Occasionally, once they have clearly set that tone first. If a senior resident sends you a laughing emoji or very informal text, you can mirror it lightly. But do not be the one to initiate that level of casual tone. And never use emojis or slang with attendings, program directors, or anyone you might ask for a letter. When in doubt, stay professional.
2. What should I do if I already sent an unprofessional text or email?
Do not spiral. Do not send a long apology novel. If it was minor (a casual “hey” or “lol”), correct your tone going forward and let your consistent professionalism override the one slip. If it was more serious (inappropriate joke, venting, questionable patient detail), a short follow-up can help: “I realize that message was not appropriately professional. I apologize for that.” Then stop. And do not repeat the behavior.
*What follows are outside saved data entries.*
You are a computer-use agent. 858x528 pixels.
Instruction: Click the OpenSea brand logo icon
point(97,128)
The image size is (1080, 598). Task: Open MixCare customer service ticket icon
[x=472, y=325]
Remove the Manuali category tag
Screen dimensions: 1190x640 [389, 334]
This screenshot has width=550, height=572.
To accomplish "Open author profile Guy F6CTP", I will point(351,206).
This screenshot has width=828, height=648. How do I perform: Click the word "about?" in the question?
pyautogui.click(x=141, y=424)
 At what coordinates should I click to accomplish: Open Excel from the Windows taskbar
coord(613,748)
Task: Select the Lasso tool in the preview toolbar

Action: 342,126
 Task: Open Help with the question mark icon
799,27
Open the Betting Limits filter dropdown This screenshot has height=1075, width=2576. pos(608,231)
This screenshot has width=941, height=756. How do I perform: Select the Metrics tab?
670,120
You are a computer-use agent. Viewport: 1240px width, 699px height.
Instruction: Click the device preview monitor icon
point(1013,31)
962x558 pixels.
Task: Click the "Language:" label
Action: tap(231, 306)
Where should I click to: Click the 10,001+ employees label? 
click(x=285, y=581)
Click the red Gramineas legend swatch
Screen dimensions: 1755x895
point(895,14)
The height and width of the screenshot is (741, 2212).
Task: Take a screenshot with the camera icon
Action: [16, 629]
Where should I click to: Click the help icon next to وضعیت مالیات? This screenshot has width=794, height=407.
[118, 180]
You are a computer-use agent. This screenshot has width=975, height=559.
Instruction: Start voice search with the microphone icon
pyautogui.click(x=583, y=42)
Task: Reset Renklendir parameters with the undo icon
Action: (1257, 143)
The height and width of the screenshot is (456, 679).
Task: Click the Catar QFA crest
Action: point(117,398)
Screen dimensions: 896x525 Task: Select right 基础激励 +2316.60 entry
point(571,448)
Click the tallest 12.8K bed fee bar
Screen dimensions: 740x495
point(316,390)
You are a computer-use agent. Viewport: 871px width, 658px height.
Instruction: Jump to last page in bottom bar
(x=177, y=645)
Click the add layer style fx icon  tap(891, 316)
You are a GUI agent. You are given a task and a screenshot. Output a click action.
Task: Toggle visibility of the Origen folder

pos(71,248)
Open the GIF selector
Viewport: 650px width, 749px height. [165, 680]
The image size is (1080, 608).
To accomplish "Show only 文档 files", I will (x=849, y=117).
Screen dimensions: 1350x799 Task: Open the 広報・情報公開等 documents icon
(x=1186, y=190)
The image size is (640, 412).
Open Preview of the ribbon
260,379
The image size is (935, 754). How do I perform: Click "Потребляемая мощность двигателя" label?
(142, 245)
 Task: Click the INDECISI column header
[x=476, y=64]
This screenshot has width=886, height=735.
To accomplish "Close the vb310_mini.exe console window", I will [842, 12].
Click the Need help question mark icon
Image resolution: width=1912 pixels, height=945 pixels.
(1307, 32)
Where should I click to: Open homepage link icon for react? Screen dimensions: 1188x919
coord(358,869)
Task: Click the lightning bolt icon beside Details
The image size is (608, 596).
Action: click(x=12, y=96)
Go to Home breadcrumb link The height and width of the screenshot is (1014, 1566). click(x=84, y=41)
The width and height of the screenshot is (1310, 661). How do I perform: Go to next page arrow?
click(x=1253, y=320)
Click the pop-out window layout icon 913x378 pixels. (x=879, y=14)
3. How quickly do I need to respond to messages on rotations?
During daytime hours when you are not scrubbed or with a patient, aim for within 30–60 minutes for texts related to patient care or schedules. During pre-rounding and rounds, your focus is real-time care, not your phone. After about 8–9 PM, it is acceptable to respond the next morning unless it is clearly urgent. For emails, 24 hours is usually reasonable, sooner if it is about the next day’s plans.
Open your most recent text thread with a resident or attending and your latest rotation email. Ask yourself, very bluntly: “If this got forwarded to the program director, would I be proud of it?” If not, fix your patterns today—before someone else quietly fixes your grade.